Hi all! Sorry for the lapse in posting… I have been gearing up to blog for Psych Central, an opportunity that I am very excited about, and I have a hard time writing one blog and being excited about a second blog at the same time! Please be sure to visit my blog at psychcentral.com, called ‘An epidemic of addiction.’ The first few posts will be mostly introducing myself with information that people here already know, so come visit in a couple weeks when I am up to speed.
A question/answer post for tonight:
As you know, generic Subutex is cheaper than Suboxone. I want my doctor to switch me to Subutex, but I am so afraid to ask him. Even though my doc is nice to me, what if he is one of those doctors….gets mad at me, and discharges me as a patient? I can’t do something that could possibily send me back on that old course of life that seems more and more distant every day.
Can my doctor legally prescribe me Subutex rather than Suboxone? What good reason could he have for not agreeing to, once I show him how much money it will save me? Also, do doctors make extra money by writing a prescription that is filled at a certain pharmacy?
Thanks for your question. Isn’t it sad that people are afraid that their doctors will cut them off of life-saving treatment? The writer is not paranoid; there are practices where patients are treated as ‘guilty’ just for asking questions that make the doc uncomfortable. Such a situation does NOT foster the open communication that keeps addiction out in the open, where it can be treated properly and effectively. And such a situation is a far cry from treating addiction as the disease that it is, rather than a character deficiency.
Any doctor who can prescribe Suboxone can also prescribe Subutex. There is no difference in the actions of the two medications when they are taken properly; Suboxone contains naloxone, that supposedly reduces IV use of Suboxone. But studies show that most ‘diversion’ of buprenorphine is for ‘self-treatment’ of opioid dependence– not for the sake of getting an opiate high. I suspect– but have no proof– that the RB reps encourage docs to think that if they prescribe generic Subutex, their patients will be shooting up in their lobbies. This keeps docs prescribing brand-name Suboxone– at least until the Teva generic becomes available.

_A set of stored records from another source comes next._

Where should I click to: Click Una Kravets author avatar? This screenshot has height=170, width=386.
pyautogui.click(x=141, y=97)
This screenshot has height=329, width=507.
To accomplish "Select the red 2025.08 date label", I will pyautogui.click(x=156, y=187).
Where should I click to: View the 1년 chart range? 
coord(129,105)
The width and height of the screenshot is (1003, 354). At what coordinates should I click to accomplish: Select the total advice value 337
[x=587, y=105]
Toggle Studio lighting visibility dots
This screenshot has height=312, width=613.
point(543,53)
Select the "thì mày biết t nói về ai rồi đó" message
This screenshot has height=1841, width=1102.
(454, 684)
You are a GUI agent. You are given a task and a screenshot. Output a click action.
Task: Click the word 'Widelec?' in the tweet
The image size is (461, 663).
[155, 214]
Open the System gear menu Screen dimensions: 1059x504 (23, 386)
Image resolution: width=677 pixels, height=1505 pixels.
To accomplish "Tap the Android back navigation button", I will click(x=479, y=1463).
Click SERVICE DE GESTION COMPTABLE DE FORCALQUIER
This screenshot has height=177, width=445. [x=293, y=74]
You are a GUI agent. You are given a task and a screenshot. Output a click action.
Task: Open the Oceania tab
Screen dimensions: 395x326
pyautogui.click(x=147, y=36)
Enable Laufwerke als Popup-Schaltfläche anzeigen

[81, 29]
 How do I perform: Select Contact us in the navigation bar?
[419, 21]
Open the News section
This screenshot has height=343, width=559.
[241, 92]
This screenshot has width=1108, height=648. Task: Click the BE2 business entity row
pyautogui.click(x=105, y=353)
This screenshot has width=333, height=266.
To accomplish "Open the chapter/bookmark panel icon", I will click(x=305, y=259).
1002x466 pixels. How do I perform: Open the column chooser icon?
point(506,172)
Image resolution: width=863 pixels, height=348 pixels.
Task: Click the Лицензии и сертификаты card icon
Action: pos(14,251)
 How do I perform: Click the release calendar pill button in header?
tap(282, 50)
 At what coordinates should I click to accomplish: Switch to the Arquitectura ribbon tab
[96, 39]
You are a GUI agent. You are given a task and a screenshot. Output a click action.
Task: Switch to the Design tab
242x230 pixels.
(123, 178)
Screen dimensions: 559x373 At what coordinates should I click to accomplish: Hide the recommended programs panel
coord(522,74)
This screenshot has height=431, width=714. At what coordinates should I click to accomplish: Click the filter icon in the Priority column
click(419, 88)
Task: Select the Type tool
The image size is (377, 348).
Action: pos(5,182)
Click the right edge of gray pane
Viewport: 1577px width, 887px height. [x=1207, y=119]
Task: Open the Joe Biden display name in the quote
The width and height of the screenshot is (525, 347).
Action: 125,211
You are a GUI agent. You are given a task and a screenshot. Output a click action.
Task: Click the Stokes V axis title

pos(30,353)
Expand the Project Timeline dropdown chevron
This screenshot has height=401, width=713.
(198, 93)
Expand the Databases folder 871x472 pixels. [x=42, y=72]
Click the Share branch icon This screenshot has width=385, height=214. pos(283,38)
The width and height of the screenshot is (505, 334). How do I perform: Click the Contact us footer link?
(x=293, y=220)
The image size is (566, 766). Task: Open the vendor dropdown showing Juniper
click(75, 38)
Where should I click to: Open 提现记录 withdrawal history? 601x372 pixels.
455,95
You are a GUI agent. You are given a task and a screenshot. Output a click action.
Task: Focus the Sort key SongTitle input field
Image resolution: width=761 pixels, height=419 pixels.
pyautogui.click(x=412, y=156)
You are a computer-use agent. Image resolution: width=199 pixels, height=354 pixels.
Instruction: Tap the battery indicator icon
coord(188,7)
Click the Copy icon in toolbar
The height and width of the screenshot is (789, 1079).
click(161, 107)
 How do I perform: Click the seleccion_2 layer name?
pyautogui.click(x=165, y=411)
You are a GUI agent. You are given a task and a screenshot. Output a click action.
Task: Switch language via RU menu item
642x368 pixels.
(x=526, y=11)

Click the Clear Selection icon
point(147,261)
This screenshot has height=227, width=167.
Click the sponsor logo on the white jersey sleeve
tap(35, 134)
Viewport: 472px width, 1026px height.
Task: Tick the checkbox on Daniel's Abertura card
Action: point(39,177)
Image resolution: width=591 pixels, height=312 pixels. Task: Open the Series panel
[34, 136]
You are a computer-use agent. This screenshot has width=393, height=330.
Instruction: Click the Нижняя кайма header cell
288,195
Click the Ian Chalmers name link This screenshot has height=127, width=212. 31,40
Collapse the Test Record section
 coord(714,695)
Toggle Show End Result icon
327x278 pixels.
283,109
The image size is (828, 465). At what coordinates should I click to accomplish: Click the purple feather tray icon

The main reason a doc won’t prescribe the generic then is fear of diversion, which in my opinion is overblown– not because there is no diversion, but because both Suboxone and Subutex are diverted at an equal rate and used for the same thing– for illicit self-treatment. Some docs probably avoid the generic to avoid a common problem– if the pharmacy doesn’t have the generic they will substitute the very-expensive, name brand Subutex– often resulting in calls to the doctor for prior authorizations or replacement scripts. It is currently easier for the doctor to simply write for Suboxone. Docs should realize, though, that the cost difference is quite significant; in my part of Wisconsin, generic Subutex is lesss than $3.00 per tab, and Suboxone is over twice as costly.
I have heard of places in Florida (sorry Florida– maybe it happens elsewhere too, but you folks have a reputation for this) where docs provide scripts for pain pills with the condition that people use specific pharmacies. I am surprised that such an arrangement would be legal; it is clearly unethical to have such a conflict of interest. That arrangement would violate Medicare law, but if they avoid Medicare patients, perhaps they can get away with it… But to answer the question, I have never seen such a situation in my part of the country. Docs– post anonymously if you are willing– has anyone heard of profiting by prescribing certain medications?
To the writer, I would like to just say ‘ask your doc if he/she will prescribe the generic.’ I can tell you that I would certainly not be ‘offended’ in any way, or think poorly of you. Of course there is always some value in being polite; no doctor likes being told what he/she ‘has to prescribe!’ But you know your doc and I don’t. If your gut says tread cautiously, then tread cautiously. You could always ask your pharmacist if doctor so and so ever prescribes the generic– although pharmacists tend to treat addicts even more poorly than doctors do!
For the docs out there, maybe it would be appropriate to ask yourselves, ‘is this MY patient writing to the blog? And if it is, why is he afraid to talk to me?’